Assignment: The required output is the exact text of the lines from the line containing "Given: Click the 70 Tier Points value" through the final line below, inclusive, without pictures.

--------------------

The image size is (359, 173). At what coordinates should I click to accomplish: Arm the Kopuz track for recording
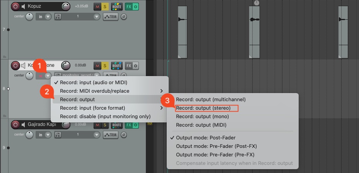coord(15,7)
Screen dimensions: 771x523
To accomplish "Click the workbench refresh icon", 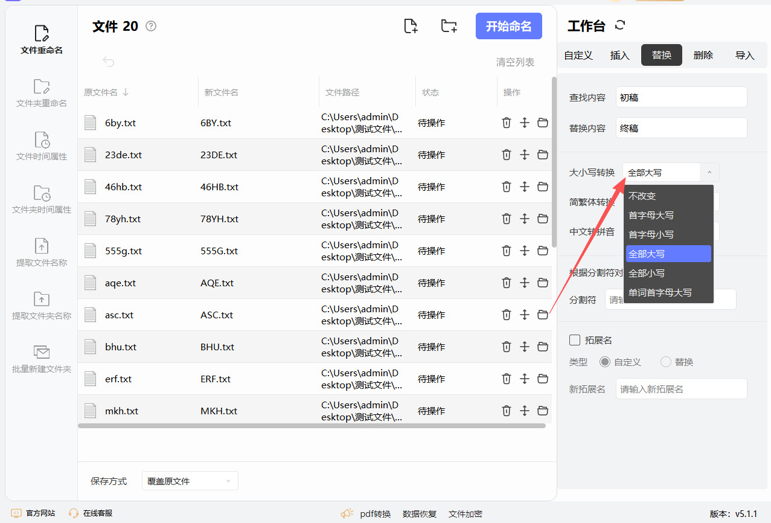I will point(620,25).
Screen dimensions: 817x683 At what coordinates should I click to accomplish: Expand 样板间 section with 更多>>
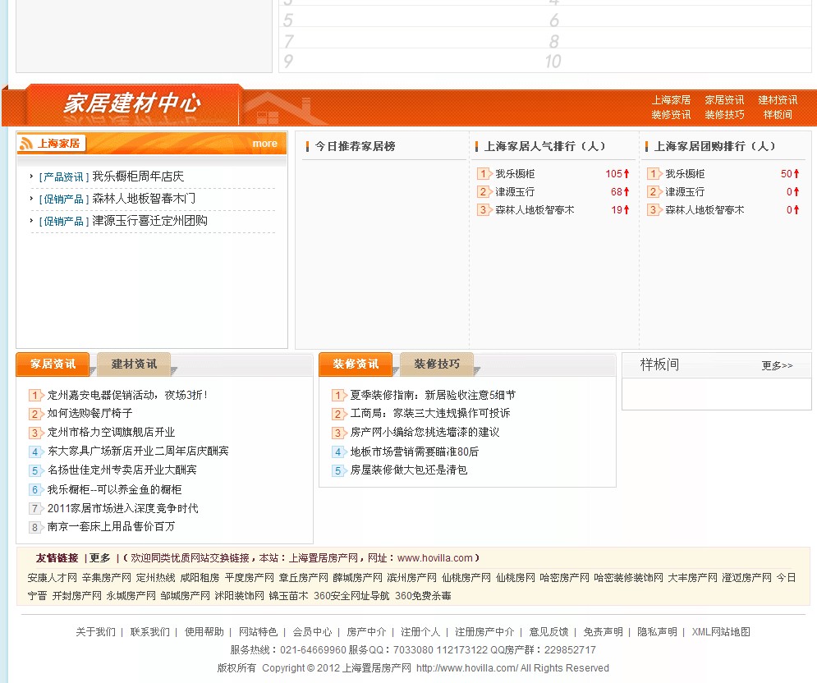tap(777, 365)

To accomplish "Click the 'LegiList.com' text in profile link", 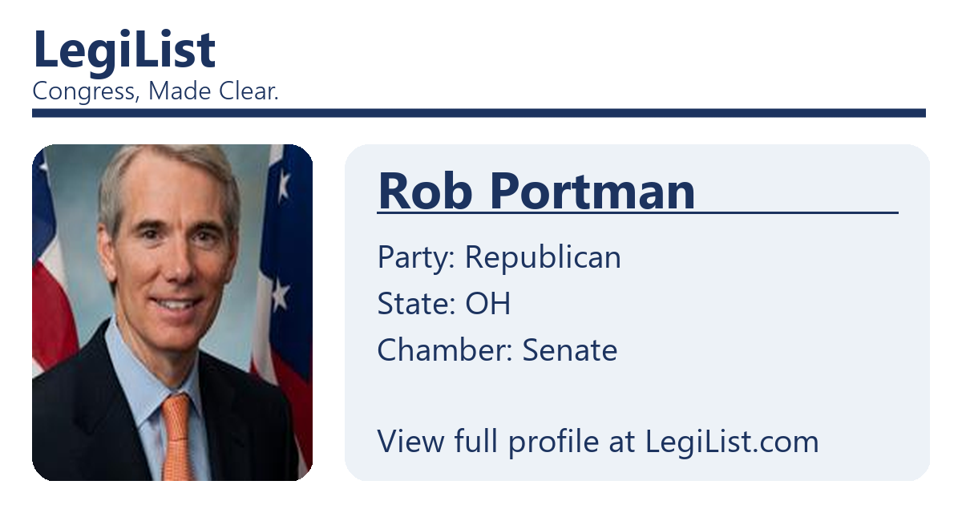I will (732, 442).
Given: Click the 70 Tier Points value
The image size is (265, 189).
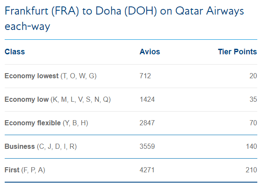Looking at the screenshot, I should (x=253, y=123).
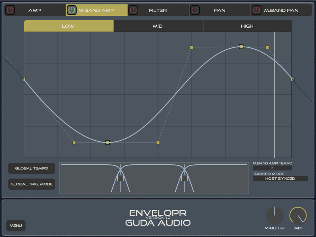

--------------------

Written answer:
Given: Click the 70 Tier Points value
The image size is (265, 189).
Looking at the screenshot, I should (x=253, y=123).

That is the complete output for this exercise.